Les attentats suicide à Riyad en 2003, c'était eux. La décapitation d'un ouvrier américain en Arabie Saoudite en 2004, encore eux. Le raid contre le consulat américain à Jedda et de l'ambassade à Sanaa, l'attaque du destroyer USS Cole en 2000, l'assassinat de touristes occidentaux... toujours eux. 

Al-Qaeda dans la péninsule arabique (AQPA) vient officiellement tout juste de fêter sa première année d'existence, mais sévit déjà depuis une dizaine d'années. Née de la fusion des branches d'Al-Qaeda en Arabie Saoudite et au Yémen en janvier 2009, la nouvelle cellule a trouvé au Yémen une base d'entraînement idéale dans un pays pauvre et corrompu, où le gouvernement en a déjà plein les bras avec la rébellion dans le sud et le nord du pays.

À la tête de l'organisation AQPA: le Yéménite Nasser Abdul Karim al-Wuhayshi, 33 ans, ancien assistant d'Oussama ben Laden en Afghanistan, qui a participé à la bataille de Tora Bora en décembre 2001.

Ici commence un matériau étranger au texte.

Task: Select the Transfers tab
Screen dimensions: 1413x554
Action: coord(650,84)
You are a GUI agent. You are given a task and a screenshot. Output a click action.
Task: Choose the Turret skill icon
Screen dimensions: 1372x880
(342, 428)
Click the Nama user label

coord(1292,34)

À ses côtés, deux anciens détenus de Guantánamo qui avaient été relâchés après une thérapie de «déradicalisation»... Autour d'eux, plusieurs combattants d'une autre génération que celle qui sévit ailleurs au Moyen-Orient.

Plus jeunes, plus violents

«Ils sont plus jeunes, plus violents, moins disciplinés. Ils n'ont pas fait la guerre en Afghanistan dans les années 80. Ils viennent de l'Irak, du Pakistan, de l'Afghanistan», dit Bernard Haykel, spécialiste du Moyen-Orient à l'Université Princeton, joint hier par La Presse.

Ils seraient, selon certaines sources, de 50 à 300 au Yémen, «mais personne ne le sait vraiment», dit M. Haykel. «Sont-ils une menace pour la race humaine? Non. Mais sont-ils une menace pour le Yémen et l'Arabie Saoudite? Oui. Ils ont quand même essayé de tuer le vice-premier ministre d'Arabie Saoudite.»

La fusion des cellules saoudiennes et yéménites aurait permis de réunir Saoudiens exilés au Yémen et combattants locaux pour mener des attaques communes dans la région, surtout en Arabie Saoudite.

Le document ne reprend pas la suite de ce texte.